# GIVEN TEXT:
▼
Monday, January 28, 2019

On Sundays We Eat Chocolate Cake - Just Kidding We Eat Cake All The Time

Today I woke up and took a good shower. Y'know, one of those showers that you shave, exfoliate, deep clean and condition, do a face mask and lather yourself in cream? Yeah, I love those. And I feel better.

Not much happened today, just the shower and then work. I stopped on the way to work to get a small chocolate cake with chocolate buttercream frosting to bring into work because it's National Chocolate Cake Day. I don't know the validity of that statement, I just did it basically because my cute calendar told me that it was.

My friend date is tomorrow and I'm nervous. I'm not sure if they're considering it an actual date or not. They've dropped the "friend" part of "friend date" when we talk about it, and they've said before that they would date me. So I'm not sure? They've been through a lot in the past year though; breaking up with their partner, moving out of their family's home, their dad passed away, and then their new car got totaled on the highway. So I'd understand if they weren't really in a spot to date.

But really I'm more nervous about what to wear. Even though I have a ton of clothes, I feel like I've worn them all out, and whatever look I decide to go with is stale. I've decided to wake up early tomorrow to try to figure it out, and put more time into my beauty routine. I'm also concerned about the possible snowstorm and cold that will make travelling very difficult.

Not looking forward to that part.


Sunday, January 27, 2019

You Don't Have To Eat Sushi That Has Raw Fish (But I Do)

In contrast to the past few days, today has been eventful. I woke up and went out to lunch and dinner with my friend. We got Japanese-style crepes and bubble tea for lunch, then sushi for dinner later on. In-between we browsed a mall and went to Michael's. I found some really cute planner accessories there that I'm super excited to use! :3

All of that filled up my time until I had to leave to go to work.

I'm kind of glad my friend and I had some time together today. Aside from, y'know, the fact that I spent time with a friend and not doing anything else. He got into a relationship, and this made me feel better that he wasn't going to just forget about me and prioritize a new relationship over a lasting friendship. That seems to be my luck; my friends get into relationships then just kind of put me on the back burner, or take me off the stove all-together (then somehow the friendship ending is my fault despite my efforts to save it).

We'll see how it goes from here on out.

I wonder if there's an immediate cute for eye fatigue?

Something that made me irritated: My friend showed up for dinner like an hour early so I didn't have as much time as I would've liked to get ready.

Something that made me happy: They gave me a ton of food at the restaurant and it will probably last as leftovers for my lunch at work. I can't wait to eat all this rice.
▲
# INFORMATION PROVIDED:
▼
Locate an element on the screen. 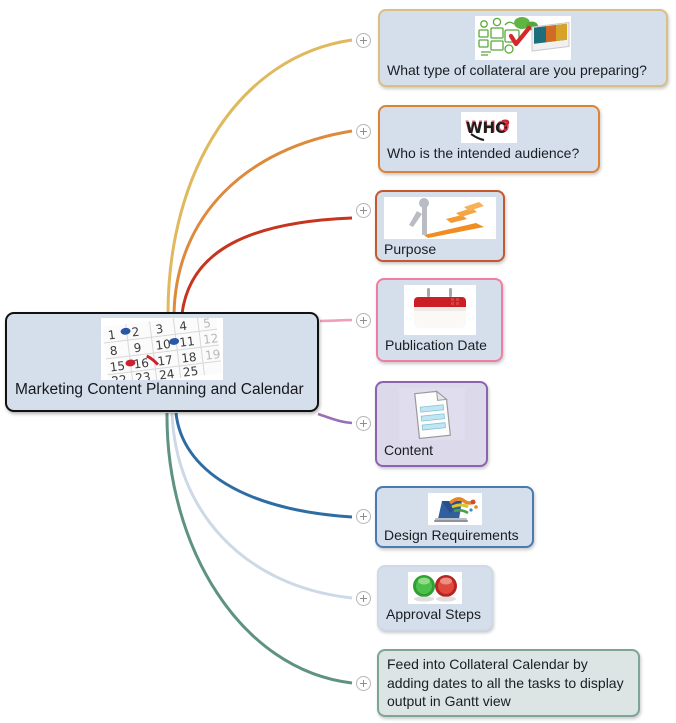 The image size is (676, 723). node-content: Content is located at coordinates (432, 424).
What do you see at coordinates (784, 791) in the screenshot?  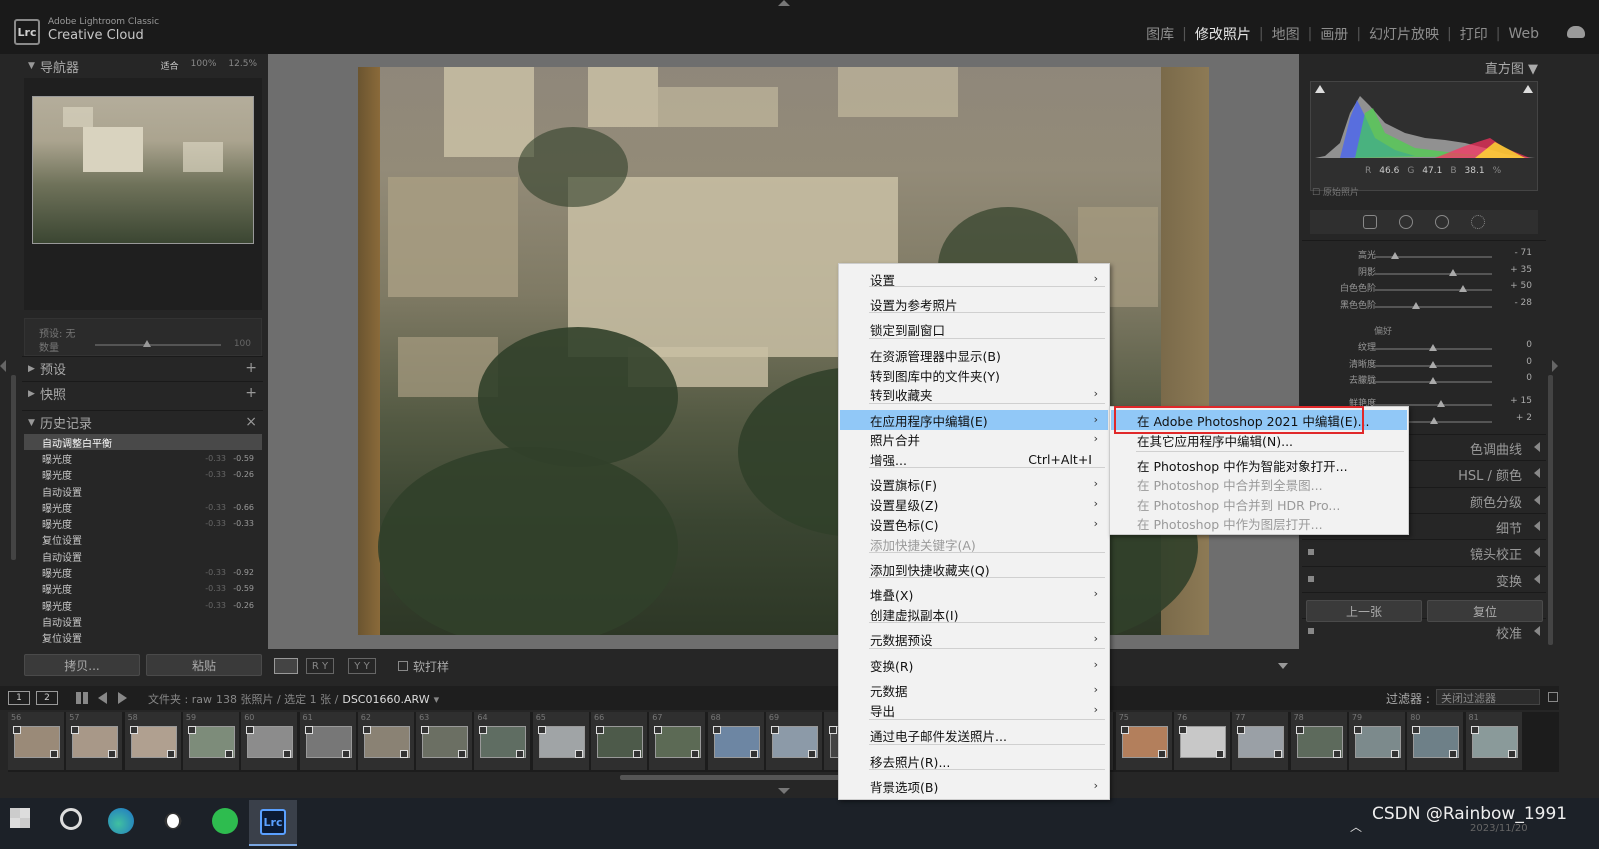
▲
# PROBLEM SET:
(a) In the blog post, what did the writer and their friend have for lunch on Sunday?
(b) Write out the part of the blog post starting at "Not looking forward" and ending at "go to work.", word for word.
(c) Pick up the blog post after its last sentence and keep writing it.
The data above is separate from the blog post.

# ANSWERS BELOW:
(a) Japanese-style crepes and bubble tea.

(b)
Not looking forward to that part.


Sunday, January 27, 2019

You Don't Have To Eat Sushi That Has Raw Fish (But I Do)

In contrast to the past few days, today has been eventful. I woke up and went out to lunch and dinner with my friend. We got Japanese-style crepes and bubble tea for lunch, then sushi for dinner later on. In-between we browsed a mall and went to Michael's. I found some really cute planner accessories there that I'm super excited to use! :3

All of that filled up my time until I had to leave to go to work.

(c)
Saturday, January 26, 2019

Lots Of Sleep Means Peaceful

Today was another relatively uneventful day. But I am in no position to complain. I know I mentioned oversleeping, but I haven't really had much of an opportunity to do so. I'll sleep way less than the required amount and be super tired and groggy when I wake up and do the bare minimum of my daily tasks. But because I had the day off today, I was able to sleep all I wanted. No obligations with people, no having to wake up for an alarm. Nothing!


Let me tell you that getting 10-ish hours of sleep feel so good (my record is 14 though).

Once I crawled out of my grave, I didn't do much aside from catch up on my shows, play some video games and pet my cat. I think the main highlight of my day aside from playing Overwatch with my friend was that I was able to make myself dinner, which I tried a new recipe.

Kabocha soup is really good! It's healthy, quick and easy to make. It has dairy, though, so lactose intolerants beware. And I don't just mean it's got some milk; it has a LOT of milk, some butter, and heavy whipping cream. Dairy is most of the recipe.

I feel a little guilty that I didn't do anything of substance today - especially because I needed to call the hair salon to make an appointment to get my hair done - so now I pick at my homework at least a little bit, and do a face mask until I find enough sleepiness in me to go back to bed (I don't think it will be long).

Something that made me angry: Two of my friends were playing Overwatch together and didn't invite me, even though one of them knew I had the day off.

Something that made me happy: Making and trying a new recipe was a success! I also got to play games with my friend, and she said she was excited for our friend date on Monday (hhh what will I wear??).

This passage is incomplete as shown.